On 6 June 1916 Roberts married Mary Long at St Anne's Church of Ireland Parish Church, Belfast. The couple had two children over the next four years.

Roberts returned to France on 16 January 1917, where he was posted to one of the squadrons of the 1st or 2nd North Irish Horse Regiments. His varicous veins continued to trouble him and he was twice hospitalised in the following months.

In August-September 1917 the 2nd NIH Regiment was disbanded and its men, together with some surplus to the needs of the 1st NIH Regiment, were transferred to the Royal Irish Fusiliers, an infantry regiment. Roberts, however, was found physically unfit for infantry service, and on 10 October he was transferred to the Labour Corps (No.380535), where he was posted to No.176 Labour Company.

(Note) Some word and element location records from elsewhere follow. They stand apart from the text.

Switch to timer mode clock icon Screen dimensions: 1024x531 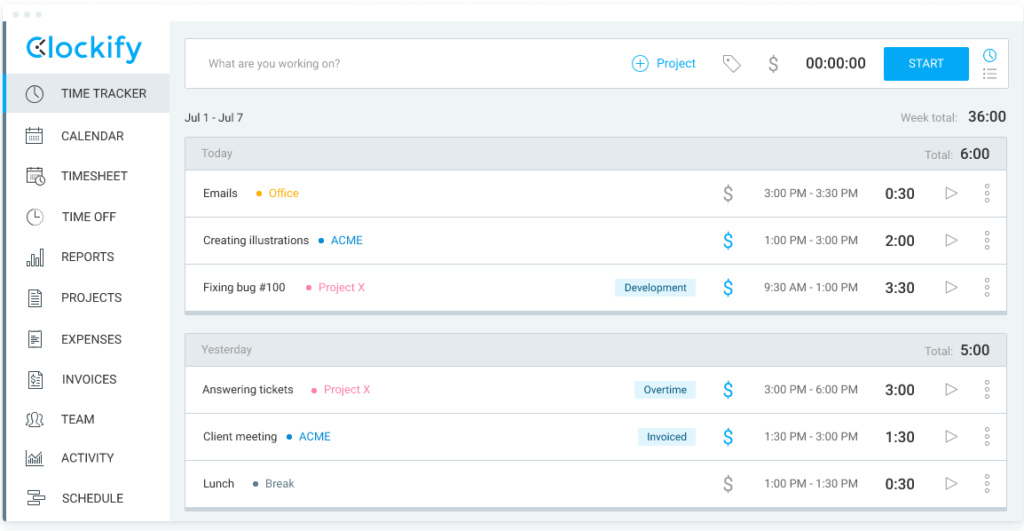click(x=989, y=55)
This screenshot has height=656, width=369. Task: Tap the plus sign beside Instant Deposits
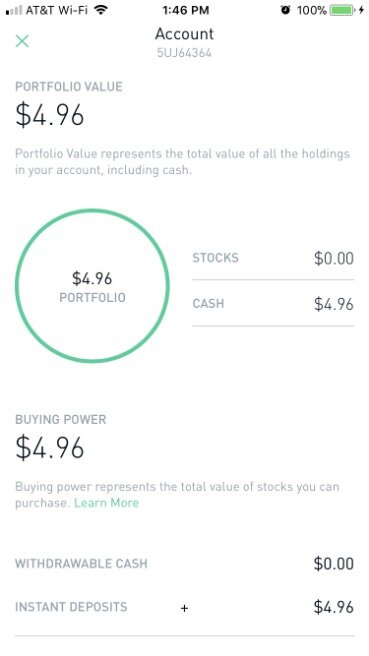click(x=184, y=608)
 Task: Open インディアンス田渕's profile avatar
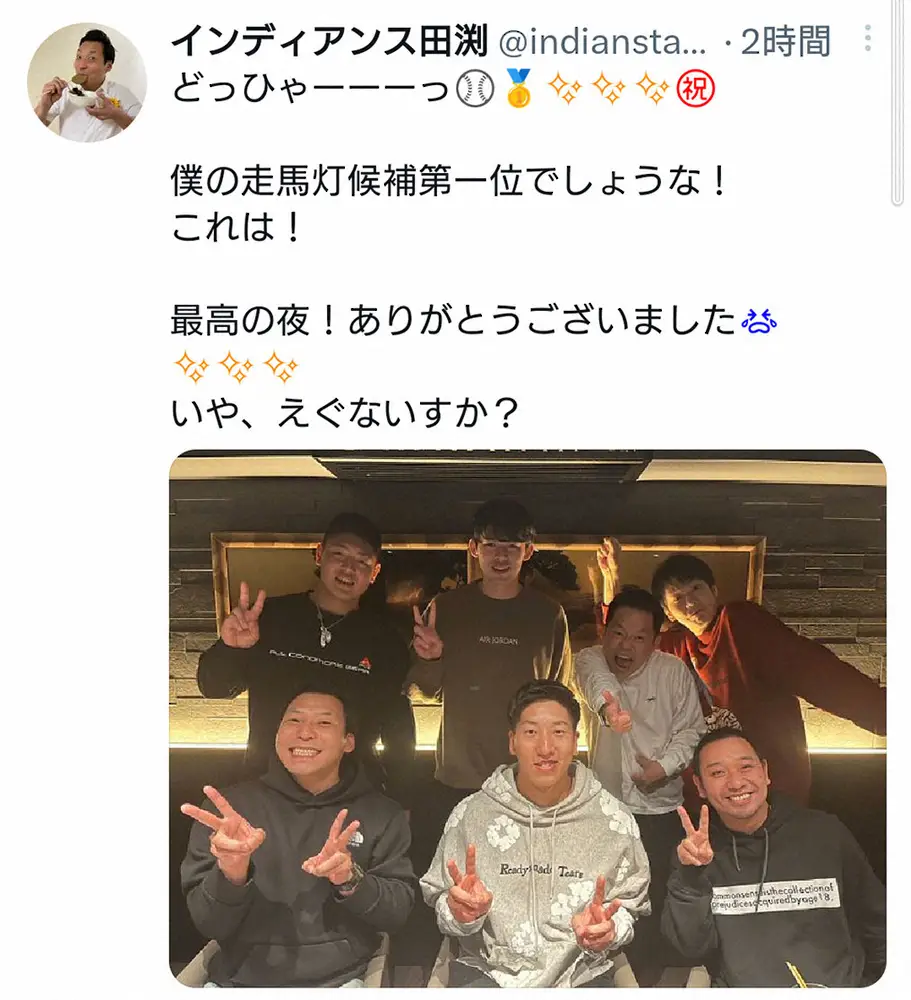(87, 82)
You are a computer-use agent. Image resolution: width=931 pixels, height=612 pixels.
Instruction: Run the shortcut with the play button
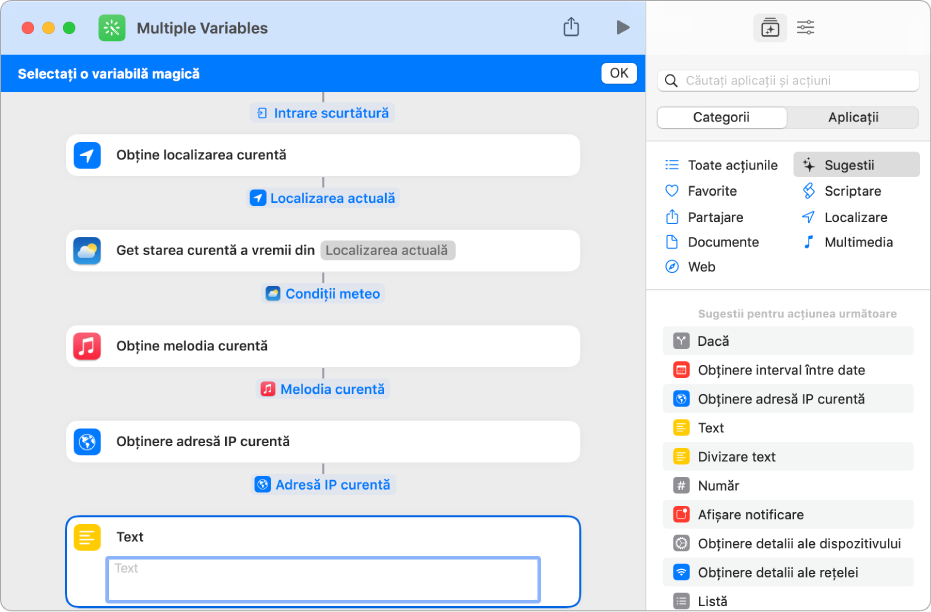tap(622, 27)
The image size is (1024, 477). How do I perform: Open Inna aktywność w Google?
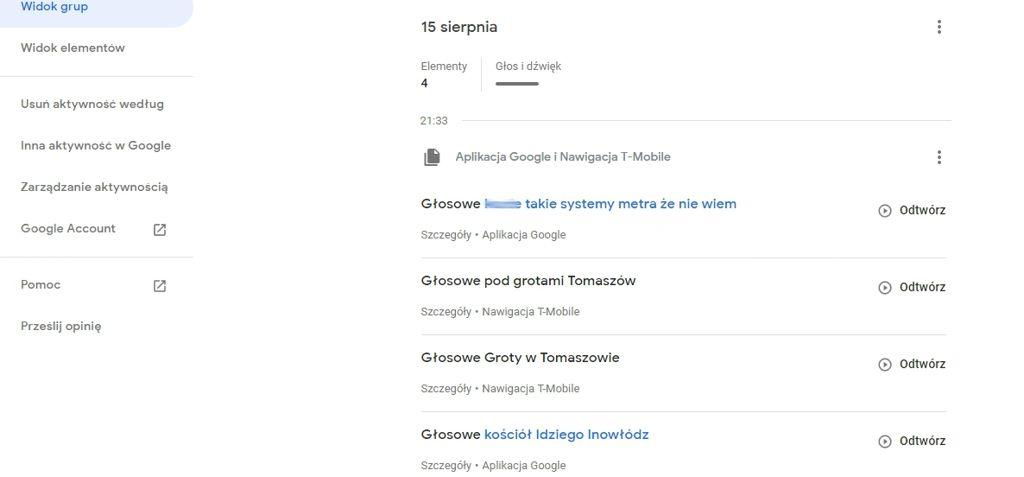[x=95, y=146]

On 14 January1918 he was fined 4 days' pay for being absent from parade and giving an improper reply to an NCO.

Roberts was posted to No.824 Area Employment Company on 2 May 1918, remaining with that unit until 20 October 1918, when he was returned to England and admitted to the Sobraon Military Hospital in Colchester.

On 6 March 1919 Roberts was demobilised and transferred to Class Z, Army Reserve. His military character was recorded as 'fair'. He was later awarded a pension for 'disordered action of the heart', which was attributed to his service.

After the war Roberts lived with his wife and children at 4 Carlton Place, Cork, and worked as a railway porter.